FIGURE 3.

Transcription and translational mechanisms do not regulate Nox4 expression. A, IMR-90 cells silenced in Hic-5 or control (NT siRNA) cells were serum-starved and treated without or with 0.05 μg/ml of actinomycin D or 1 μg/ml of cycloheximide for 2 h. Cells were lysed, and the levels of Hic-5, Nox4, and GAPDH were determined by Western blotting. Top panel, representative Western blot data. Bottom panel, densitometry analysis results of the Western blot data from three independent experiments. *, p < 0.05, significantly different from the corresponding control (NT siRNA) (n = 3).

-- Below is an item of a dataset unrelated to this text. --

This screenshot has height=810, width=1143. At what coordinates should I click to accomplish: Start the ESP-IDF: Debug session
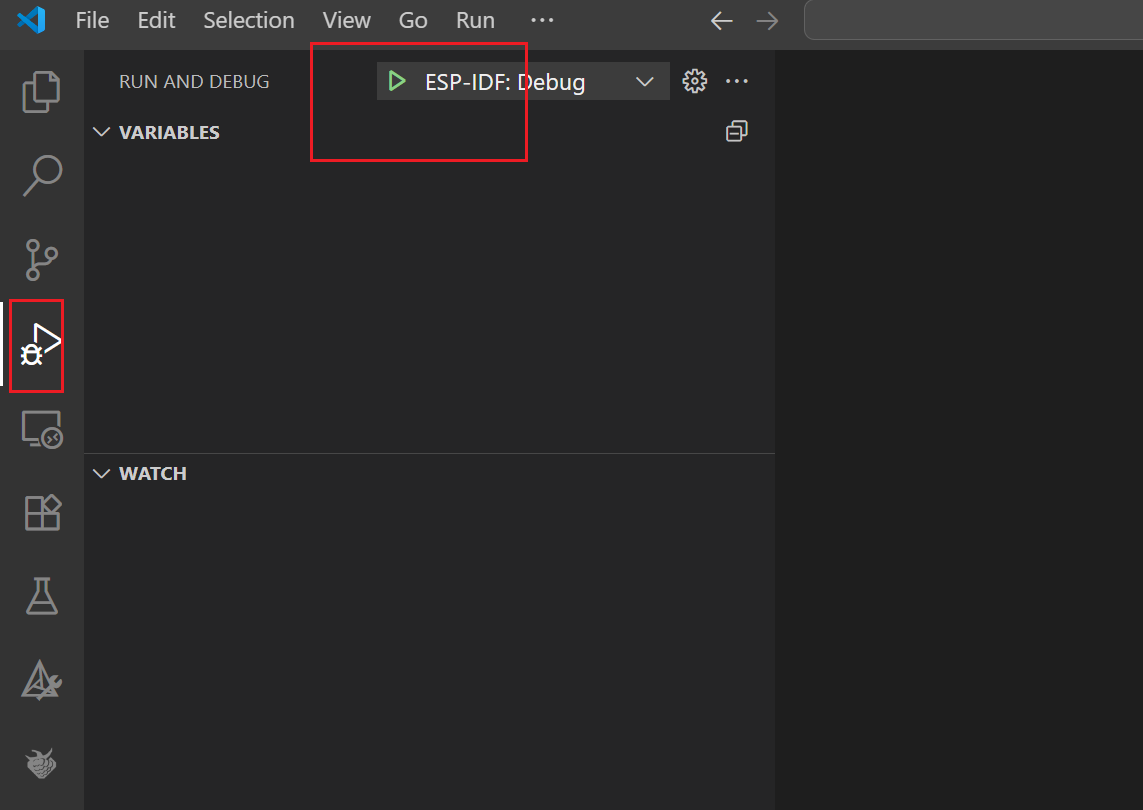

Data are mean ± S.E. MW, molecular weight. B, IMR-90 cells were serum-starved and treated without or with TGF-β1 and in the presence or absence of actinomycin D (Act D) or cycloheximide (CHX) for 24 h. Cells were lysed, and the levels of Nox4 and GAPDH were determined by Western blotting. C, Hic-5 and Nox4 mRNA levels in IMR-90 cells silenced in Hic-5 or control (NT siRNA) cells were determined by real-time PCR (n = 3). Data are mean ± S.E. *, p < 0.005, significantly different from the control (NT siRNA); ns, non-significant. D, IMR-90 cells silenced in Hic-5 or control (NT siRNA) cells were serum-starved and treated with cycloheximide for the indicated times. Cells were lysed, and the levels of Hic-5, Nox4, and GAPDH were determined by Western blotting.